Water and a suitable binder are added to this fine powder to form a paste, which is then applied onto the surface of the gas sensitive member, dried and fired at 300 to 1000°C to obtain the gas sensitive element according to the present invention. This catalyst layer has a thickness comparable to that of the gas sensitive layer, and is usually around 100 μm. Note that the catalyst layer has a form in which Pt and P are supported on the surface of the carrier, and most of the volume is made up of carriers such as Al ₂ O ₃ and SiO ₂ . In this embodiment, the SiO ₂ /Al ₂ O _{3 ratio} is about 5 (weight ratio), but a single substance such as SiO ₂ or Al ₂ O ₃ may also be used. Next, various characteristics of the gas-sensitive element according to the present invention as described above were measured and are shown in FIGS. 3 and 4. Figure 3 shows Pd in the gas-sensitive element according to the present invention.
and the sensitivity to 0.2 vol% isobutane gas with respect to the amount of P added. Note that the sensitivity is expressed as Ro/Rg, which is the ratio of the resistance value Ro in air to the resistance value Rg in gas, and the larger the value, the easier the gas detection. Also, Figure 4
Sensitivity Ro/Rg to 0.2vol% alcohol gas
shows. The characteristics shown in Figures 3 and 4 depend on the element temperature.
The value is 350℃. As is clear from FIGS. 3 and 4, when the amounts of Pd and P added in the catalyst layer are within the range of the present invention, the catalyst layer exhibits excellent sensitivity to isobutane gas and is hardly sensitive to alcohol gas. Next, a gas-sensitive element in which no catalyst is used, a catalyst layer containing only P, a catalyst layer containing only Pd, and a catalyst layer containing P and Pd as in the present invention. About 0.2vol%
The sensitivity Ro/Rg to various gases was measured, and the first
Shown in the table.

[Table] As is clear from the results in Table 1, in the case of no catalyst, the overall sensitivity is low and the sensitivity to alcohol gas is higher than to isobutane gas. A similar tendency was observed when a catalyst layer containing only P or only Pd was used, and it was difficult to detect isobutane gas. On the other hand, the gas-sensitive element according to the present invention shows excellent sensitivity only to isobutane gas and hydrogen gas, and can be said to have excellent selectivity with almost no change in sensitivity to alcohol gas. Although the reason for this excellent selectivity in the present invention is not clear, the reactivity is high because Pd and P are mixed, and at least part of the Pd and P added in the catalyst layer manufacturing process is This is thought to be because it is compounded. In addition, in the above embodiments, as the gas sensitive body,
Although a SnO ₂ -SiO ₂ based semiconductor was used, it goes without saying that other tin oxide based semiconductors may be used as needed to achieve similar effects. Further, in the present invention, since the catalyst layer and the gas sensitive body are separated, it is easy to manufacture and has the advantage of having excellent aging characteristics. Furthermore, when Pd and P are mixed in the gas sensitive material, it is thought that the selectivity will be improved compared to the conventional one. As described above, by using the gas-sensitive element according to the present invention, it has high sensitivity to isobutane gas, so it can be said that it is extremely effective in practice as a gas-sensitive element for LPG.

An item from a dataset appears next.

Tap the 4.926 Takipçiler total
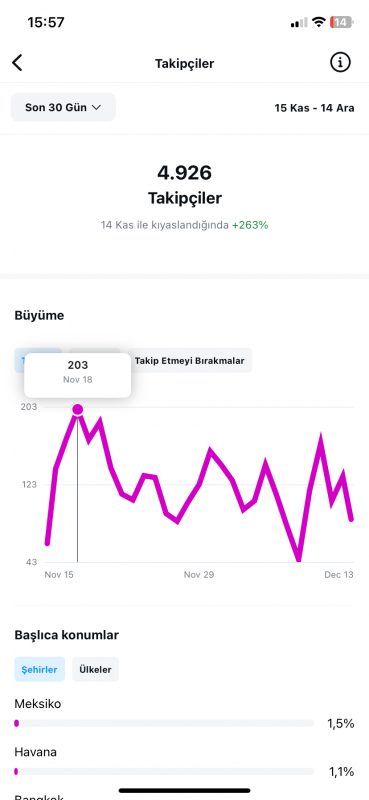The height and width of the screenshot is (800, 369). pos(184,185)
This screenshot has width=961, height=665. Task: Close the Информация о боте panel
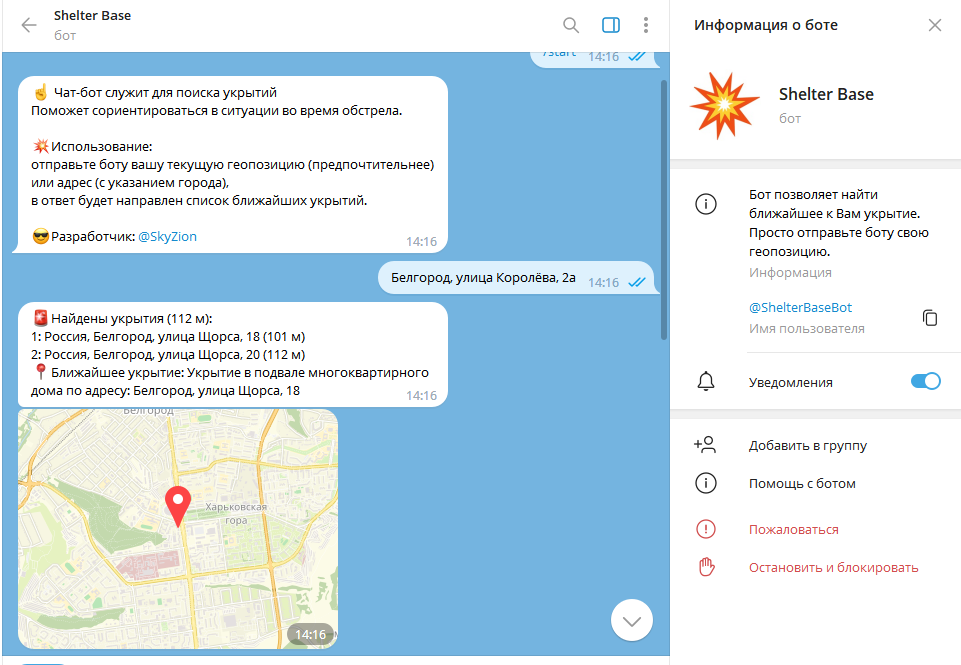935,25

[Brief explanation of the drawing]

FIG. 1 is a sectional view showing an example of the configuration of a gas-sensitive element according to the present invention. FIG. 2 is a perspective view showing an example of an apparatus using the gas-sensitive element according to the present invention. FIGS. 3 and 4 are curve diagrams showing characteristic examples of the gas-sensitive element according to the present invention. 3... Gas sensitive body, 4... Catalyst layer.

Claims (1)

[Claims] 1. On the surface of a gas sensitive body made of a tin oxide-based semiconductor having a pair of electrodes, an amount of 0.005 to 8
A gas-sensitive element comprising a catalyst layer containing Pd in a weight percent and P in a molar ratio of 0.05 to 30 times the Pd.